NGI’s Forward Look shows California forward prices averaging around $5.15 for the upcoming winter at PG&E Citygate, and around $5.32 at SoCal Citygate. Henry Hub winter prices, meanwhile, are seen averaging around $3.16.
Gafford said the gas markets have to remain vigilant. “A large hurricane or some weather event” could take an LNG export project offline on the Gulf Coast, as happened with Freeport. That “could easily push us to oversupply that really strains existing infrastructure and drives services significantly lower.”
Still, a “short-term price headache begets healthier prices in 2025,” the East Daley analyst said. “The current low price environment should discourage a run-up in production until more demand shows up.”
And that demand is indeed set to show its face in 2025.
Canadian LNG ‘Poised To Take Off’
The Gulf Coast has expansions and greenfield projects nearing completion. In British Columbia, Canada’s first LNG export project is set to debut as the Shell plc-led LNG Canada project begins sending cargoes to Asian markets.
Canadian gas exports are “poised to take off,” Sharma told the LDC audience. The WCSB could provide “6-7 Bcf/d of export capacity by decade’s end.”
The Canada gas export queue includes two greenfield projects underway, Cedar LNG and Woodfibre LNG. Preliminary work on the floating Ksi Lisms LNG Ltd. project is advancing toward a final investment decision. And LNG Canada is proposing an expansion.
“Unlike in the Lower 48, there’s been no significant pullback in production,” Sharma noted.
“Receipts hold steady” on TC Energy Inc.’s NGTL System, which moves most WCSB gas. “Rigs have declined,” but there are “still 120 wells completed monthly.”
Canadian E&Ps working in the gassy Montney Shale have barely budged as lower prices have roiled the U.S. gas markets.
“I think it boils down to three main things,” Sharma explained. First, the Montney’s breakevens are some of the lowest in North America.

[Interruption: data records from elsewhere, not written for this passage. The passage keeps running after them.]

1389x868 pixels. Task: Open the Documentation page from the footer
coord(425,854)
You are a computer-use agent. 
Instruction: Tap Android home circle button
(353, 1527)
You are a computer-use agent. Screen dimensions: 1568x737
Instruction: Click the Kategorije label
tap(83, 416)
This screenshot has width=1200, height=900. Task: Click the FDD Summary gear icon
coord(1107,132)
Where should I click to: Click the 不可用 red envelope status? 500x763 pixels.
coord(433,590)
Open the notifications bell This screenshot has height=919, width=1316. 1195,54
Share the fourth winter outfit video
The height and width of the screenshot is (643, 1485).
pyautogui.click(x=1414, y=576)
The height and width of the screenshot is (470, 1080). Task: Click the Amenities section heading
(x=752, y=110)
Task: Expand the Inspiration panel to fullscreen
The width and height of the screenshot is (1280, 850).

“Second, there’s a lot of liquids-weighted production in the Montney,” he said. The natural gas liquids can be sold off, driven by stronger Western Canada Select and West Texas Intermediate oil prices.
The “most important factor,” though, is that the top gas producers, led by Tourmaline Oil Corp., have “a lot of exposure outside of AECO,” Sharma said. “Their realized price is well above what AECO trades at.”
NGI’s NOVA/AECO C averaged at only C$88.0/GJ cents for August, according to NGI’s Bidweek Survey. What’s more, this was up 14.5 cents from the July bidweek price. Prices at the Western Canada benchmark have averaged only 69.6 cents this month to date.
Still, “history tells us to prepare for a volatile market,” Sharma said. There is “no significant basis upside being priced in further out.” The AECO hub “is bursting at the seams…It has only recently started to feel like summer.”
A “slight upside in intraprovincial demand” should come this winter. TC’s Gas Transmission North West XPress Project is eyeing a year-end ramp to expand capacity to around 2.9 Bcf/d from 2.7 Bcf/d.
“That will ease pressure in Alberta,” Sharma said.
The expansion of the Trans Mountain Pipeline (TMX) crude oil conduit, commissioned in May, also will help the gas markets. TMX moves heavy oil from the oilsands developments to export markets. Western Canada’s biggest user of natural gas is the oilsands sector.
“The start up of TMX, along with a bullish oil market, will lead to growth in industrial gas demand in the oilsands,” Sharma said.
Meanwhile, there has been a “ton of migration” to Alberta. As in the Lower 48, there’s also a lot of talk in Calgary about building data centers to house artificial intelligence. That will take some gas generation, Sharma said.
“TMX could lead to 0.5 Bcf/d gas demand,” the NRG expert said. Data center load growth, queued up to begin operation by 2030, could require 3 GW in the WCSB.
“It’s not huge like the Lower 48, but it’s not nothing.”